Why Pu-238 Decay Is Useful
The heat generated by alpha decay is not just a byproduct. It powers spacecraft. When plutonium-238 decays, each alpha particle slams into the surrounding material and converts its kinetic energy into heat. Pu-238 produces about 0.57 watts of thermal power per gram, and because its half-life is 88 years, that power output drops very slowly. After nearly a century, a sample still generates half its original heat. NASA uses this property in radioisotope power systems that have kept missions like Voyager, Curiosity, and Perseverance running far from the sun, where solar panels would be impractical.
Pu-238 is preferred over other radioactive heat sources not only for its energy density and long half-life but also because alpha particles are easy to shield. They can be stopped by a sheet of paper or a few centimeters of air, making the devices safer to handle compared to sources that emit more penetrating radiation.

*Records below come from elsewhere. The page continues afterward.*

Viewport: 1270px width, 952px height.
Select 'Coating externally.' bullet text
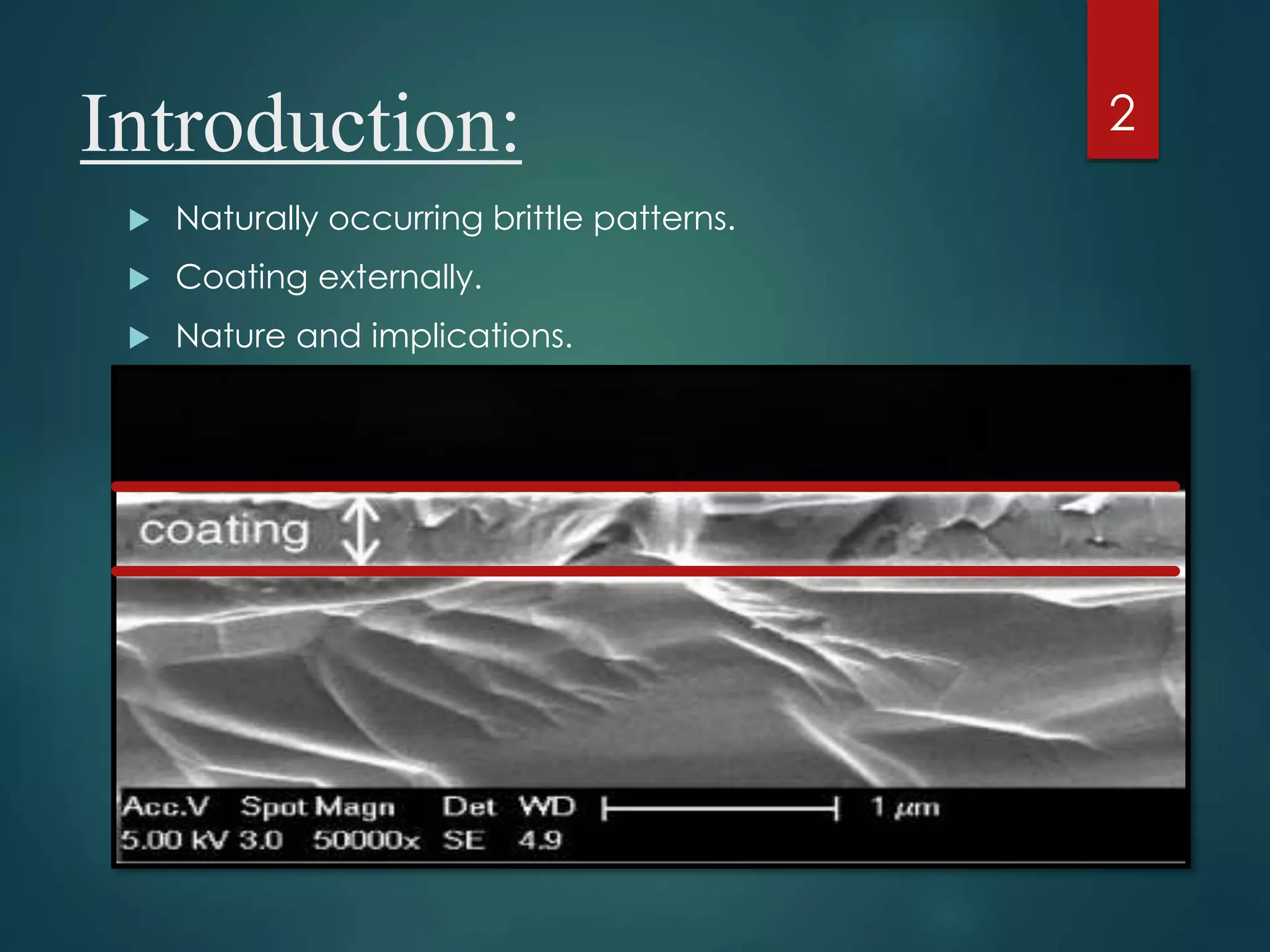click(329, 277)
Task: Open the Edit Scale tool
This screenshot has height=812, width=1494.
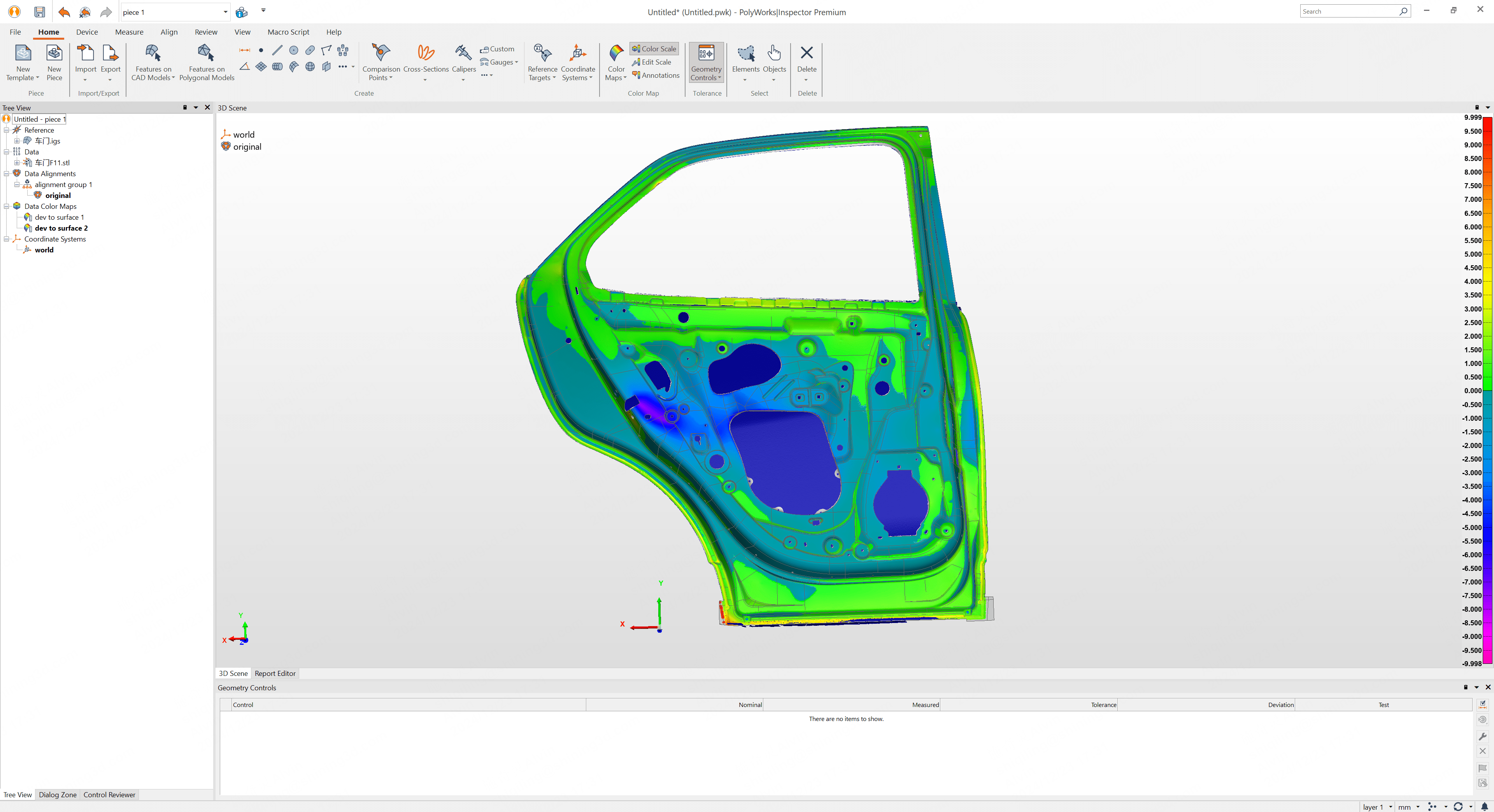Action: pyautogui.click(x=651, y=62)
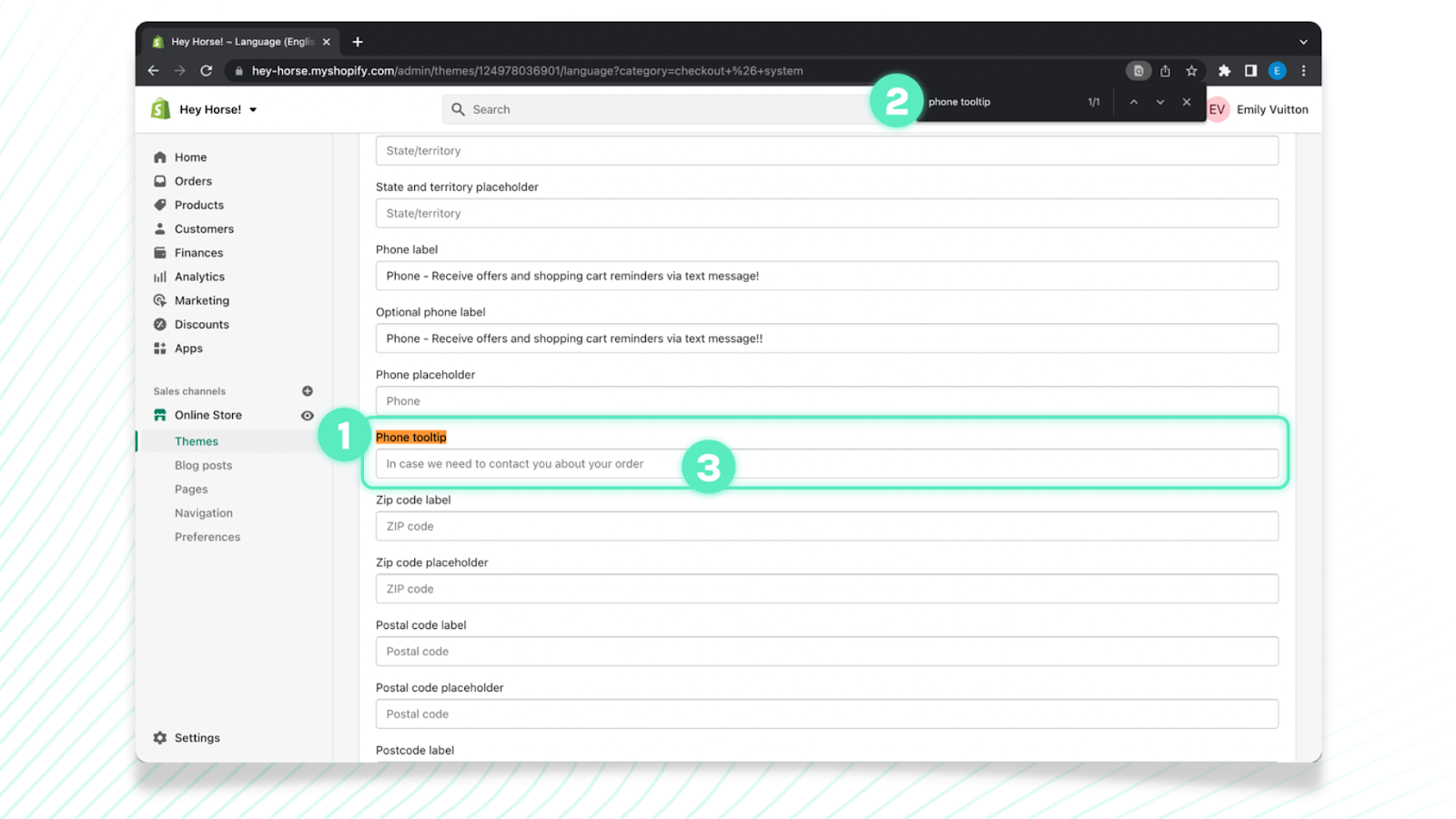The width and height of the screenshot is (1456, 819).
Task: Open the Chrome three-dot menu
Action: click(1304, 70)
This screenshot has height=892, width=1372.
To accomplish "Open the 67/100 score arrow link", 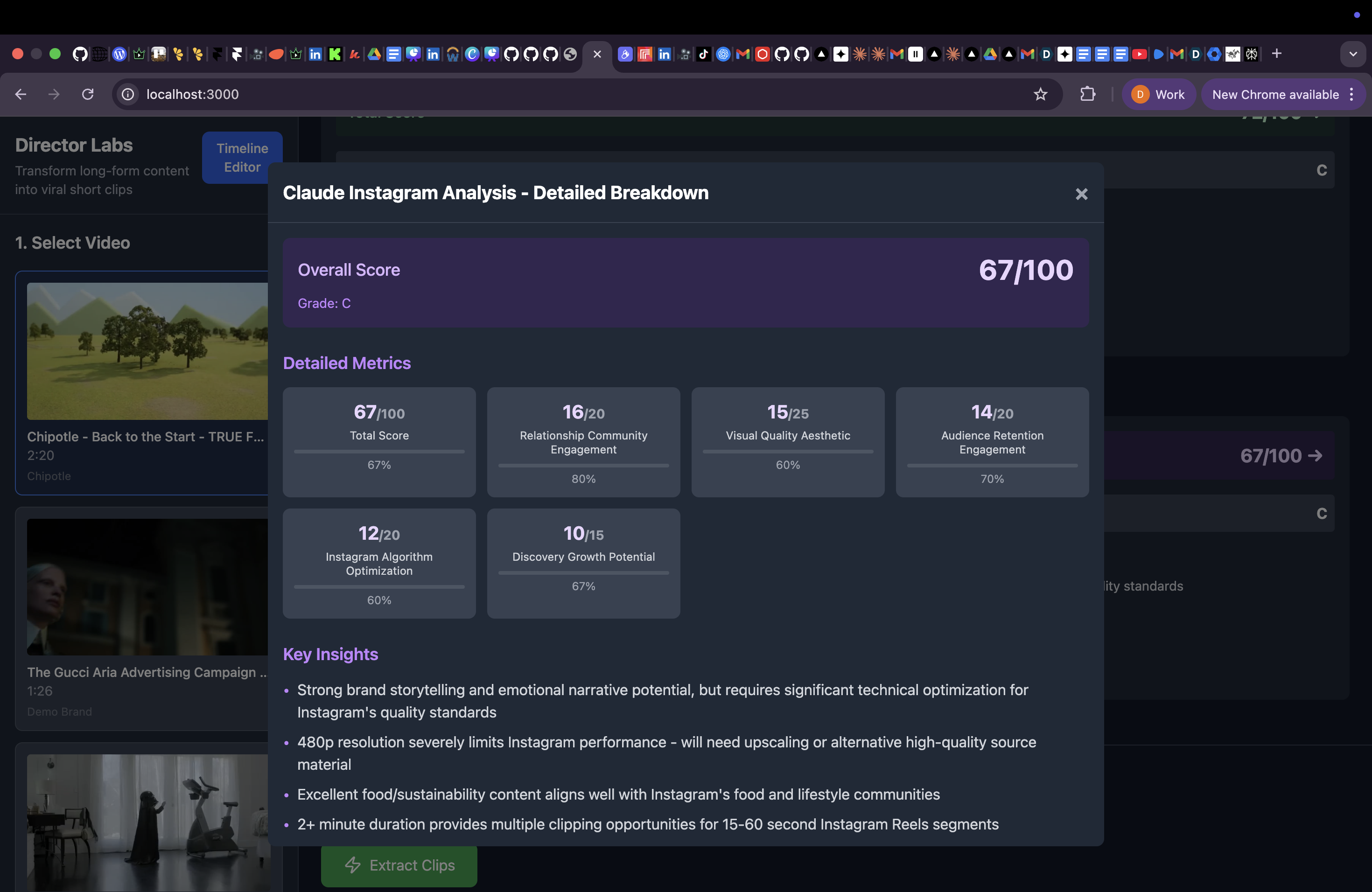I will (1281, 456).
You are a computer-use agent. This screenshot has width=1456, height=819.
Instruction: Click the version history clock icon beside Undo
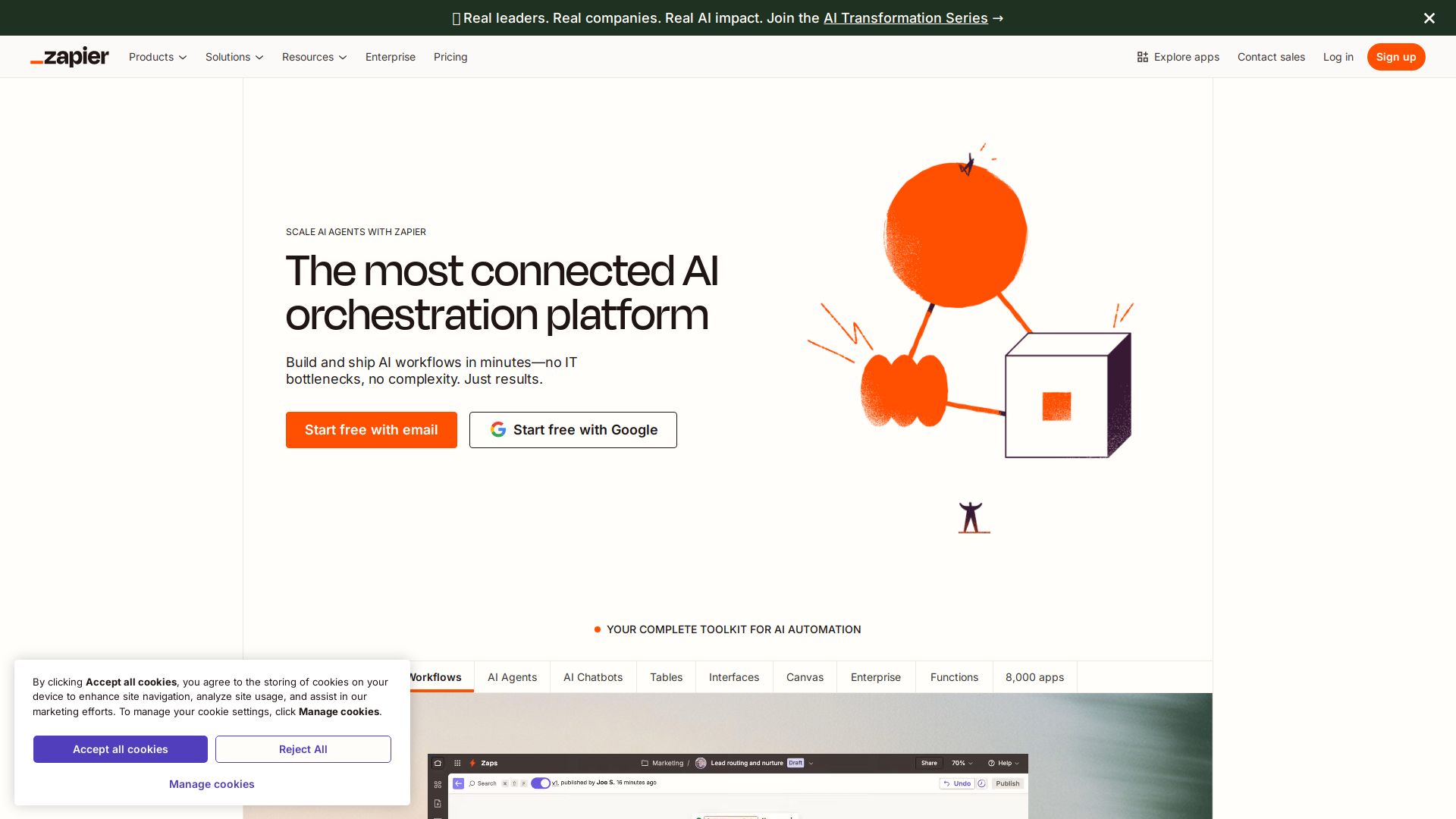tap(983, 783)
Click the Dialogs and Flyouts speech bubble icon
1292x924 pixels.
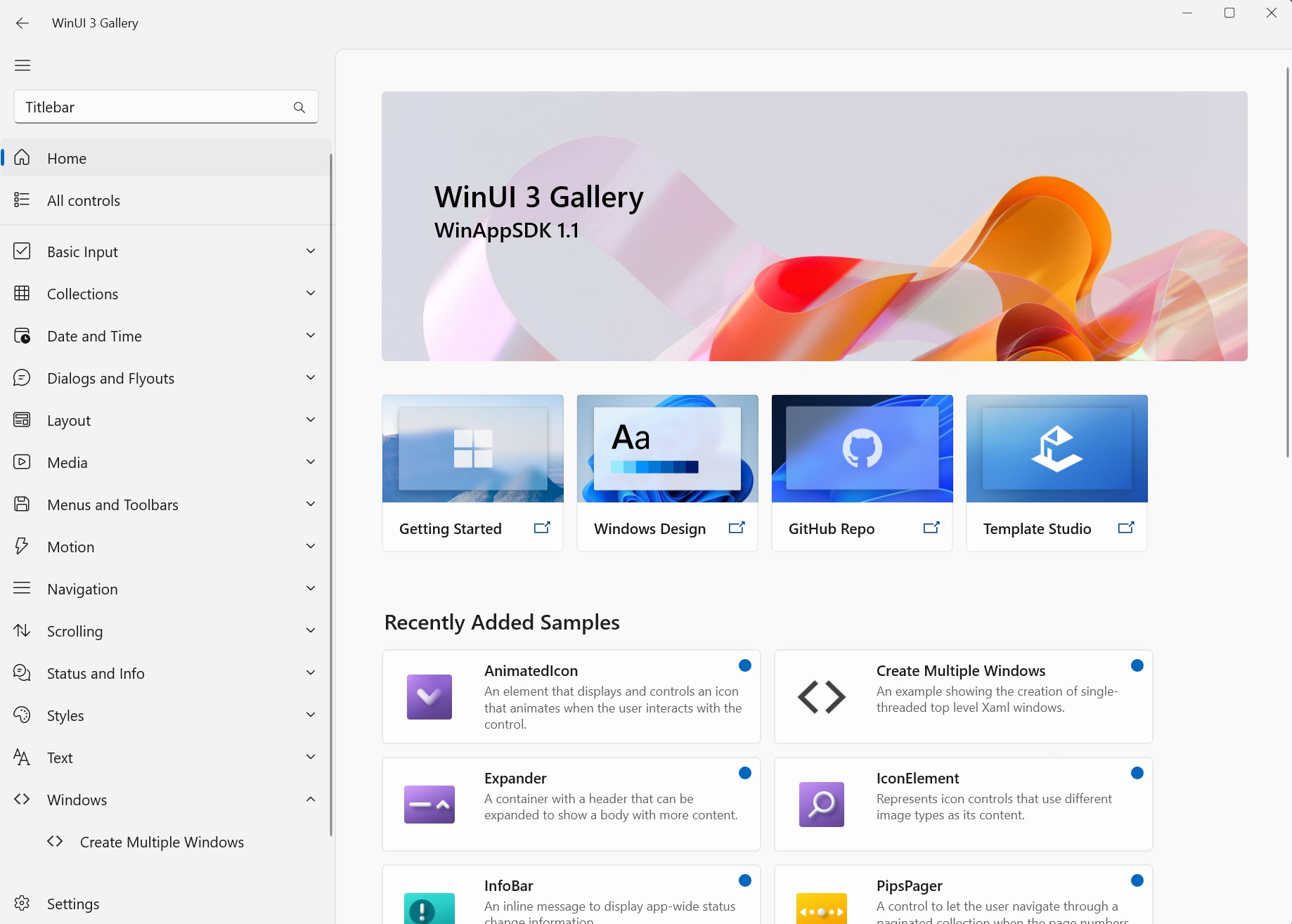click(22, 378)
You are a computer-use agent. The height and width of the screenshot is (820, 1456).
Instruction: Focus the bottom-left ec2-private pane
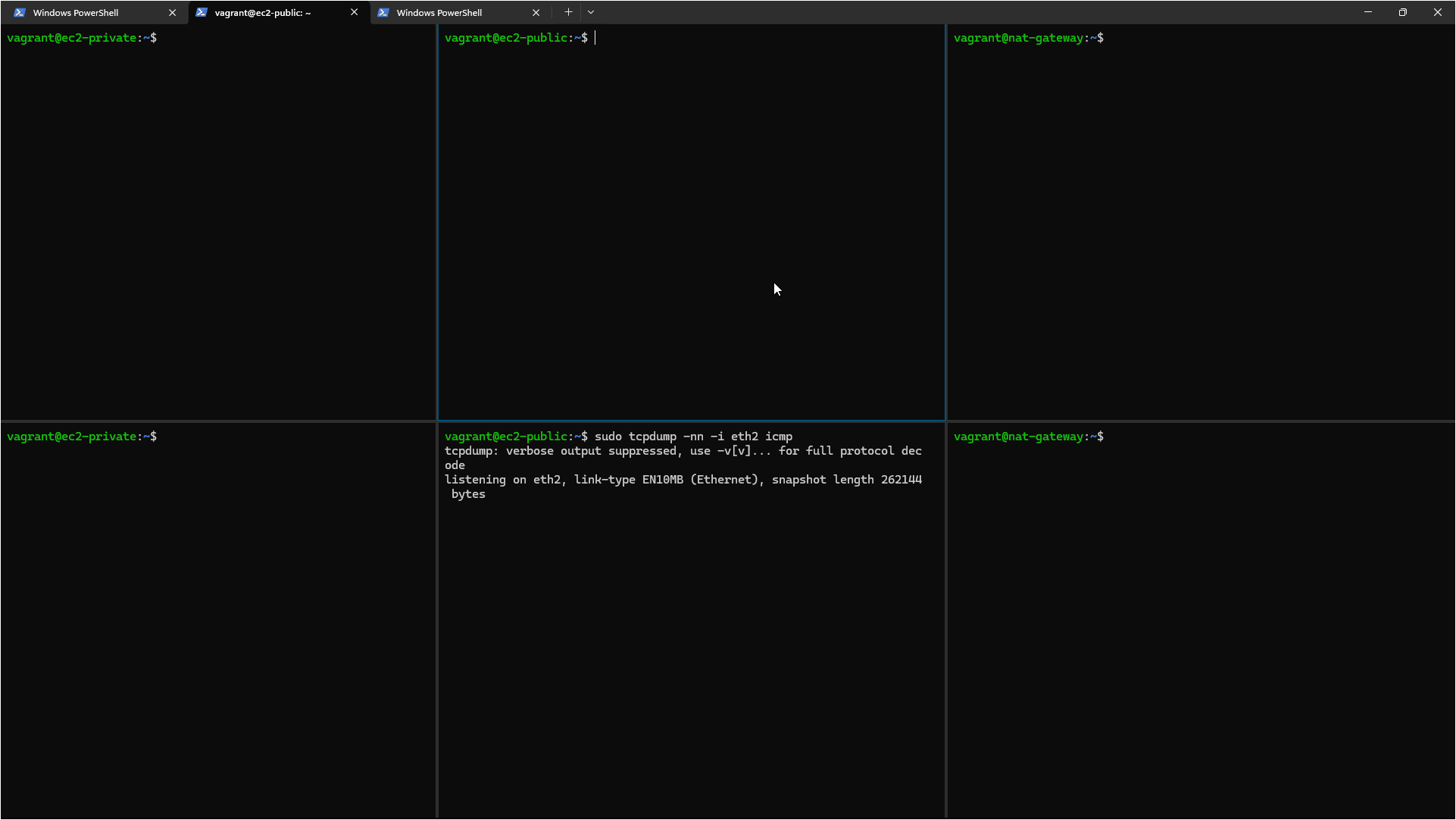click(x=218, y=621)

How Long the Decay Process Takes
Half-life tells you how long it takes for half of a sample to decay, but the full picture spans much longer. After 10 half-lives, less than 0.1% of the original material remains. For plutonium-239, with its 24,119-year half-life, that means a sample stays significantly radioactive for over 200,000 years. For plutonium-238, the timeline is shorter but still substantial: roughly 880 years to drop below that 0.1% threshold.
The daughter products then start their own clocks. Uranium-234 (from Pu-238 decay) has a half-life of about 245,000 years. Uranium-235 (from Pu-239) lasts 704 million years. So while the plutonium itself eventually disappears, the radioactivity doesn’t stop. It simply shifts to a different element and, in most cases, becomes less intense over time as the decay chain works its way toward stable atoms.